__Provided text__:
****

On Thu, Oct 3, 2013, at 01:00 PM, Jens Alfke wrote:
> 
> On Oct 3, 2013, at 12:17 PM, Kyle Sluder <[email protected]> wrote:
> 
> > What is adopting GCD going to get you if you aren't going to use GCD the
> > way it was intended?
> 
> Could you be a bit friendlier here and cut me some slack? Of course I
> want to use GCD in the way it’s intended. I’m an experienced developer,
> I’ve been writing concurrent code for 15 years, I use GCD-type constructs
> all the time in Go. I have read the GCD documentation and I think I have
> a good handle on its principles.

I'm not trying to be snarky. I'm sorry if it came across that way.

> 
> I want to be able to use GCD without breaking all of the non-GCD code in
> my project, until such time as I can replace all that code.

My point is that using GCD is not a win if you aren't actually going to
use it in a way that is compatible with its design, and that any bridge
you try to build between them is going to be complicated, fragile, and
have potentially well-hidden but catastrophic failure conditions
(exhausting the thread pool because a bunch of threads are blocked
waiting for your bridge to take care of business).

> 
> Also, my project is a library, and I don’t want to put too many
> restrictions on how it’s used by the caller. For example, here’s one
> method that runs an async query:
>       - (void) runAsync: (void (^)(CBLQueryEnumerator*))onComplete;
> When the query results are available, the onComplete block is called. The
> problem is, in what context should the block be called? Currently it’s
> scheduled on the same runloop as the original call. That works great for
> runloop-based clients. But if this method is called from a dispatch queue
> (except the main one) it won’t work. Do I have to have a second variant,
> like runAsync:onQueue:, that does the same thing except it invokes the
> block on a queue? That’s messy, and if runloops had queues it would be
> unnecessary.

Other people have addressed the dispatch_get_current_queue() problem.
Andy Matuschak has opined that the correct way to design an API that
accepts a block argument is to also accept a dispatch queue on which to
run that block. There are further points about cancellability embedded
in this discussion that I can't recall at the moment.

****

__Dataset content__:
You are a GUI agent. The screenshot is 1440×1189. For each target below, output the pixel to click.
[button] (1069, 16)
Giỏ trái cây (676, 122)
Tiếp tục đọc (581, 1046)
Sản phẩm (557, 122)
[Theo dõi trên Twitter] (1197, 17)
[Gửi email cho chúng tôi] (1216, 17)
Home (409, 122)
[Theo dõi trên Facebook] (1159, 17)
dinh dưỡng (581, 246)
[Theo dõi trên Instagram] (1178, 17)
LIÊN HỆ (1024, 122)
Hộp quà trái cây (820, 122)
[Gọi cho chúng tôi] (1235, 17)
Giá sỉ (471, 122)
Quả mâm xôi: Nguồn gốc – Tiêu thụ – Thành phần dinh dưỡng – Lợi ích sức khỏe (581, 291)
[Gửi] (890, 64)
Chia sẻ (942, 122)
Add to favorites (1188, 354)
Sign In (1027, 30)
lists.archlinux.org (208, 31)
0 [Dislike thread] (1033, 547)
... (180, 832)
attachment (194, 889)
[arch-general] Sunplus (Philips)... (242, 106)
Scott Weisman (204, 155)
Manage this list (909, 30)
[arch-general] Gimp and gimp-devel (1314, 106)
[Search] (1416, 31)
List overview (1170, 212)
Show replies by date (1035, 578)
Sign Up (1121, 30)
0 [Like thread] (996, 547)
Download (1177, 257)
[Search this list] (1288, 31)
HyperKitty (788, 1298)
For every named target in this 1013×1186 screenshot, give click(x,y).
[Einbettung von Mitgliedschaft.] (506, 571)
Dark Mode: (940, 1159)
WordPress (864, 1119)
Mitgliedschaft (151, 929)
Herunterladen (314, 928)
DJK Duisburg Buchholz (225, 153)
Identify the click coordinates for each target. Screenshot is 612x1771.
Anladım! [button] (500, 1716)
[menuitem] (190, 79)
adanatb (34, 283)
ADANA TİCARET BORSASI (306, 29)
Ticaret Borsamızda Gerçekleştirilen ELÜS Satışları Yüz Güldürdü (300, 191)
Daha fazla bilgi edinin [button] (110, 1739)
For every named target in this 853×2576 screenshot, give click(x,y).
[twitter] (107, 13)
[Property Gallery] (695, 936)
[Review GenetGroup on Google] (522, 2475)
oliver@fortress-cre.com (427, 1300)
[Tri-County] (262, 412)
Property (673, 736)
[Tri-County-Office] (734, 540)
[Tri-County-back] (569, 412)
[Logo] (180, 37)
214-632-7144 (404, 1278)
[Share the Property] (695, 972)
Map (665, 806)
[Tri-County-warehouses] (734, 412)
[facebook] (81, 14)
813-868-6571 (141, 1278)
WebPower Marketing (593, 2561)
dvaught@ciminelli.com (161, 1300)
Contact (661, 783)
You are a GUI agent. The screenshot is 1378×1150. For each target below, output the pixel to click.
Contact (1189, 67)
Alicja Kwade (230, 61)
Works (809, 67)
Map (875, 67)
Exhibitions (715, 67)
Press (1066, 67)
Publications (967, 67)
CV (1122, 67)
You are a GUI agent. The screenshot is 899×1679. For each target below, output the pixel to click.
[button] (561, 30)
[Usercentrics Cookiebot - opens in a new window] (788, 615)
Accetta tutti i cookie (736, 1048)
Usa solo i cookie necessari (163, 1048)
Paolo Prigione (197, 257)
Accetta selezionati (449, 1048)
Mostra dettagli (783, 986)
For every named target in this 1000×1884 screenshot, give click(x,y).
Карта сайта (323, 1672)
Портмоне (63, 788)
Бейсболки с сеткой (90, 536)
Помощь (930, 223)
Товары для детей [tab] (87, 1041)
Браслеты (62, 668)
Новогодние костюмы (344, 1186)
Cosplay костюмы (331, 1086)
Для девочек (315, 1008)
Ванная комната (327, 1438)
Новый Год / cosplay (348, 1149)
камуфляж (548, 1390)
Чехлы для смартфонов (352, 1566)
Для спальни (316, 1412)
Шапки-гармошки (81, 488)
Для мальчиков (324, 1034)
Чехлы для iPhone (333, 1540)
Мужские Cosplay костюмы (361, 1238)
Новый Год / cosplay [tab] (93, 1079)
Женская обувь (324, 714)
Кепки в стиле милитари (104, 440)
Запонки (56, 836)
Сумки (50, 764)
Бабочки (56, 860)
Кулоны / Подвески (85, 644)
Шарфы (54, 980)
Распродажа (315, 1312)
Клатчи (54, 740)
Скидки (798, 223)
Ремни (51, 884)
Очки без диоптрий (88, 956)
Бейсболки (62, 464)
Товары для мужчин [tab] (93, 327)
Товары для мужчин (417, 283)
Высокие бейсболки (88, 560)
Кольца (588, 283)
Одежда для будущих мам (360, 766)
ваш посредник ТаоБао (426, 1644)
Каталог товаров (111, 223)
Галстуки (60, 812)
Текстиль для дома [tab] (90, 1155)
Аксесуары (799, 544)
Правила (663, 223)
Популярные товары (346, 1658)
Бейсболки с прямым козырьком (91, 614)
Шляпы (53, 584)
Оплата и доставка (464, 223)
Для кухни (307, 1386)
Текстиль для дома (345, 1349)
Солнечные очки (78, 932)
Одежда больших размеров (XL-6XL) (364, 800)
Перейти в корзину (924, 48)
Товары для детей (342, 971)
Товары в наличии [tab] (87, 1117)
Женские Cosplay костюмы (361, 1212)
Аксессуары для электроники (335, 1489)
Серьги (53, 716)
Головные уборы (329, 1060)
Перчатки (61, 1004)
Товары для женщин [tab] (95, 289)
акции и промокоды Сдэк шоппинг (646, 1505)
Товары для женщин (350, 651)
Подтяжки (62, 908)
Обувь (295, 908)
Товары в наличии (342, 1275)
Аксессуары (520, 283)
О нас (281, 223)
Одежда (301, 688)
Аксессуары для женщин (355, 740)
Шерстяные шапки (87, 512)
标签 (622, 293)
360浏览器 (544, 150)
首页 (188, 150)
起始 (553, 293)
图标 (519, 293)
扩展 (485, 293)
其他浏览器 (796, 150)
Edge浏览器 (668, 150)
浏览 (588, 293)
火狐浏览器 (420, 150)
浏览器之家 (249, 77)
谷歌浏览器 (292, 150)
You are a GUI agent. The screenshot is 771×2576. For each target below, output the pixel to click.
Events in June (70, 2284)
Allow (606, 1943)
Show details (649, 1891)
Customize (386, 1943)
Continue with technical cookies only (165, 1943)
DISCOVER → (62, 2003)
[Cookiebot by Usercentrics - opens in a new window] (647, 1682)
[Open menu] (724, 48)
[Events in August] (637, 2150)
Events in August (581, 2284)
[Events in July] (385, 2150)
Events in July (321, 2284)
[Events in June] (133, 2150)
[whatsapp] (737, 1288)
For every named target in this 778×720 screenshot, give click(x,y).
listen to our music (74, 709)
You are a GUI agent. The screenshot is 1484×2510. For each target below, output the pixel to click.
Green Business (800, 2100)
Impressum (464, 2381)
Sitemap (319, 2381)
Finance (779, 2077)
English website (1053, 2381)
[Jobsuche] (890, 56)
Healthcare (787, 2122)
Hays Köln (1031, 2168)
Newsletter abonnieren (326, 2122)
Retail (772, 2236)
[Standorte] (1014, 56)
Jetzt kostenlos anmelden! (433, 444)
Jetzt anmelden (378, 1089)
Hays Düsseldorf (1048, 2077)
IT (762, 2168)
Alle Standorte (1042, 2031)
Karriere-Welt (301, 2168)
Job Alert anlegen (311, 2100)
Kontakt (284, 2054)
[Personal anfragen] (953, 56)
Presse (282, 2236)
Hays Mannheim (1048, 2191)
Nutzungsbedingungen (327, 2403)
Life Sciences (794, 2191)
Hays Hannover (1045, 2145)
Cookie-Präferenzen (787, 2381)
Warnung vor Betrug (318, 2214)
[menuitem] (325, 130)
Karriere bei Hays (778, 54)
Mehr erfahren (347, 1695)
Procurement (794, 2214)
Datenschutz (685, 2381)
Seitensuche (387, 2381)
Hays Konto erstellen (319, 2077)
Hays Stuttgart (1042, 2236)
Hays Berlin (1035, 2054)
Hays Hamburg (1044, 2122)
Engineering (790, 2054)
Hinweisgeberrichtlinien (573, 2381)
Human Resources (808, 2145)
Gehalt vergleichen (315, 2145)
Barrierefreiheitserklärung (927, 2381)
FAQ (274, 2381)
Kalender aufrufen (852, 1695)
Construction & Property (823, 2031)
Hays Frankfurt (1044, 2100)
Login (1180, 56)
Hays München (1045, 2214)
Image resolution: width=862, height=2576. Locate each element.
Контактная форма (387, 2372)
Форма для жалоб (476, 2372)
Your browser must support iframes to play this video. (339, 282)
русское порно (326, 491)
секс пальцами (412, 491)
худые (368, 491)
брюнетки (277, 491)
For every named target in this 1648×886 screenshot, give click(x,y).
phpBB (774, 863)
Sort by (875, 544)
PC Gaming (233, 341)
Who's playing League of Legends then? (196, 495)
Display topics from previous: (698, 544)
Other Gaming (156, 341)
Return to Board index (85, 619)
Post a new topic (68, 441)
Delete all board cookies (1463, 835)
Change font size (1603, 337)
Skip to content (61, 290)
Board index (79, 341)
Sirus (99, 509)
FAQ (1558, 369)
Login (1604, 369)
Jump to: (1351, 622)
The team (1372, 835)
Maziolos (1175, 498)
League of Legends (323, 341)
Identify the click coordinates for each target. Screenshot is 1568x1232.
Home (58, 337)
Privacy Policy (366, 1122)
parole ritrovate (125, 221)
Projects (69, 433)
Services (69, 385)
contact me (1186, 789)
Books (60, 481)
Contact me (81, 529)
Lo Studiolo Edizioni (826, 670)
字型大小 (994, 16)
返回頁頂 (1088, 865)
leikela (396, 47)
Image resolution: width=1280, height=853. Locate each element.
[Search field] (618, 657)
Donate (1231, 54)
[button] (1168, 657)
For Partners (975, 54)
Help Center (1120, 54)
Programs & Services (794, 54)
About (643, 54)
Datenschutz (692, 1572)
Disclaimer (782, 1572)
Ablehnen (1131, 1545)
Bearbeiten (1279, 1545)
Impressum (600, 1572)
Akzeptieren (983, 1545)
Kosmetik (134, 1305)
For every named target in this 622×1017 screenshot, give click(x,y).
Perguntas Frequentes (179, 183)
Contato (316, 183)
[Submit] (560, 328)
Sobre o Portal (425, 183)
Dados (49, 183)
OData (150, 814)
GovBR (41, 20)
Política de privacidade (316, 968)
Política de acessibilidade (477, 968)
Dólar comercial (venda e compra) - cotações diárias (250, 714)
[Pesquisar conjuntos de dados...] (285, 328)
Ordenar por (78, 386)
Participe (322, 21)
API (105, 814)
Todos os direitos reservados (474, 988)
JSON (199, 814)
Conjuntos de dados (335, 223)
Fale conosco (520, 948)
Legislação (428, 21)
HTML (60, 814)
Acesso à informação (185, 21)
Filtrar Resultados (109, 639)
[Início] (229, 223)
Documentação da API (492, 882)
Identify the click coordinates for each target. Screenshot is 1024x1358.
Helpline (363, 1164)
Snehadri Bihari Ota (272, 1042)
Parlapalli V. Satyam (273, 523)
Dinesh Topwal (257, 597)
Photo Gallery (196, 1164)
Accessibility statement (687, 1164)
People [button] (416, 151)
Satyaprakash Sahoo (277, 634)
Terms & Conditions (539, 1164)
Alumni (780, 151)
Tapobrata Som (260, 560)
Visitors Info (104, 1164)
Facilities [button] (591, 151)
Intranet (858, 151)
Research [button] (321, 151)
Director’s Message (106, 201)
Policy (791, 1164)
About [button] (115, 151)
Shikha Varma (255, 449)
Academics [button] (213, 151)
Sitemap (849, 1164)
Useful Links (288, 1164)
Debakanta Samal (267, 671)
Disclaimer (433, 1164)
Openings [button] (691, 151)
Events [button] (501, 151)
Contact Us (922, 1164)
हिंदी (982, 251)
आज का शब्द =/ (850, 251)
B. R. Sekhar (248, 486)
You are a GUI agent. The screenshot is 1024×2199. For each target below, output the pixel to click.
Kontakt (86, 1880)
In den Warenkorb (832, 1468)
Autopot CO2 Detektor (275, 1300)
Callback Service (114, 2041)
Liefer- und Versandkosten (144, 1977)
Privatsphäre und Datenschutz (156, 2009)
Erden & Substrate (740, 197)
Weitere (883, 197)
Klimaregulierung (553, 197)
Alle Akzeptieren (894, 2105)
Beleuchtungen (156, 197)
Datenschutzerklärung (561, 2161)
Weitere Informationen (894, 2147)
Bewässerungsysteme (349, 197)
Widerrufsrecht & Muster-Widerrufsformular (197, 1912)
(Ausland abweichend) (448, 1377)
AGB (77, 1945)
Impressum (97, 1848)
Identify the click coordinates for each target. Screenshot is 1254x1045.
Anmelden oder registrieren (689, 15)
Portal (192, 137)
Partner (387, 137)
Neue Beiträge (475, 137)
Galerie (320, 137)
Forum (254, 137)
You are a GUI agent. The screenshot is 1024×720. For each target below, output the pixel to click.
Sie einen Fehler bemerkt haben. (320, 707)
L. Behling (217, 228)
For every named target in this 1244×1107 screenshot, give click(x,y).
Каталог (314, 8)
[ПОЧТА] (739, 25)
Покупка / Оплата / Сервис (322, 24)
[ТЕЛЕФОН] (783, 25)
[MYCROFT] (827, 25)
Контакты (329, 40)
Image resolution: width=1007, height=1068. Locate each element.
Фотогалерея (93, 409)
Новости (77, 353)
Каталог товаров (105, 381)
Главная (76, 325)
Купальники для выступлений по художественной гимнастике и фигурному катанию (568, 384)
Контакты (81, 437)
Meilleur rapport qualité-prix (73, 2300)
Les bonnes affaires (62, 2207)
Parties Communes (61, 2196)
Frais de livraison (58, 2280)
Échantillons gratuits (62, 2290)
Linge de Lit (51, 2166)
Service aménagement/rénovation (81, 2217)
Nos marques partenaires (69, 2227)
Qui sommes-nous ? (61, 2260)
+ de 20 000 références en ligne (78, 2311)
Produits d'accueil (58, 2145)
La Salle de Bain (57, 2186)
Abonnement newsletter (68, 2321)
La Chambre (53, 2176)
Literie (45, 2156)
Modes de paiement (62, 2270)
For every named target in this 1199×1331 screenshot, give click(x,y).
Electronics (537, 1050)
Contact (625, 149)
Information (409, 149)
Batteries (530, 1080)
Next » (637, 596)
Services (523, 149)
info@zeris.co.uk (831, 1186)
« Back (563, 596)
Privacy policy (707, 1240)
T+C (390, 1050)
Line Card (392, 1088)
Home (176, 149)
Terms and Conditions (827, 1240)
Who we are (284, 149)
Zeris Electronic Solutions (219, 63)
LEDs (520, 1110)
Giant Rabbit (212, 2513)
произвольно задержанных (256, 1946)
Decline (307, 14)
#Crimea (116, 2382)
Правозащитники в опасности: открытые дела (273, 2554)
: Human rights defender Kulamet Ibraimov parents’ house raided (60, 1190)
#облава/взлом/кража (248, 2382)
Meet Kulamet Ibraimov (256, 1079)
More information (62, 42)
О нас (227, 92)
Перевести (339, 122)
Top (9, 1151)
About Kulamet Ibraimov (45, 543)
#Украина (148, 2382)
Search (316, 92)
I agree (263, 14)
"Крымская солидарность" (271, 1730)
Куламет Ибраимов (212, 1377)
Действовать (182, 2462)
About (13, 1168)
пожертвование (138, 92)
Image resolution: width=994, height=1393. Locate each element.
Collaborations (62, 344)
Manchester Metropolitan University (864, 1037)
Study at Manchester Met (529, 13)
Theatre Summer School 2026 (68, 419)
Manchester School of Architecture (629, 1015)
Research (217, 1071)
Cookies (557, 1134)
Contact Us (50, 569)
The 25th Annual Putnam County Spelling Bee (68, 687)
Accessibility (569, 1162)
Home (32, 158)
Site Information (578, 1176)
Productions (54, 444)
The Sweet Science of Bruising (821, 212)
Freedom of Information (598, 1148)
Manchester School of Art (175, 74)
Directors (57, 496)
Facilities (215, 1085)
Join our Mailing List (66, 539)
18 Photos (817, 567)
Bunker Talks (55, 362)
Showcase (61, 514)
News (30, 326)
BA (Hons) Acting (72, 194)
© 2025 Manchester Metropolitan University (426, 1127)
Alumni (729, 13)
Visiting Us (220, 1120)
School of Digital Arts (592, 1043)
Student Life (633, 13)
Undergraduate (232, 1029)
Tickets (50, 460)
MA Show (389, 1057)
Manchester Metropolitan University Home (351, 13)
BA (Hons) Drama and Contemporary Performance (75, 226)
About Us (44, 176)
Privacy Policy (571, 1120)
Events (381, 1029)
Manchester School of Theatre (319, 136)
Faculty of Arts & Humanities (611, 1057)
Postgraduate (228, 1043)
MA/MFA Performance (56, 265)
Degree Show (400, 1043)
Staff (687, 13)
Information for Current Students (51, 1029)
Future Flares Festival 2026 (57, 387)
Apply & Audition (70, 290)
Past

****

__What to work on__:
1. In the email, what does Andy Matuschak say is the correct way to design an API that accepts a block argument?
2. Please quote the part of the email that opens with the words containing "I'm not trying" and closes with "care of business).".
The rows have nothing to do with the email.

__Solutions for each task__:
1. The API should also accept a dispatch queue on which to run that block.

2.
I'm not trying to be snarky. I'm sorry if it came across that way.

> 
> I want to be able to use GCD without breaking all of the non-GCD code in
> my project, until such time as I can replace all that code.

My point is that using GCD is not a win if you aren't actually going to
use it in a way that is compatible with its design, and that any bridge
you try to build between them is going to be complicated, fragile, and
have potentially well-hidden but catastrophic failure conditions
(exhausting the thread pool because a bunch of threads are blocked
waiting for your bridge to take care of business).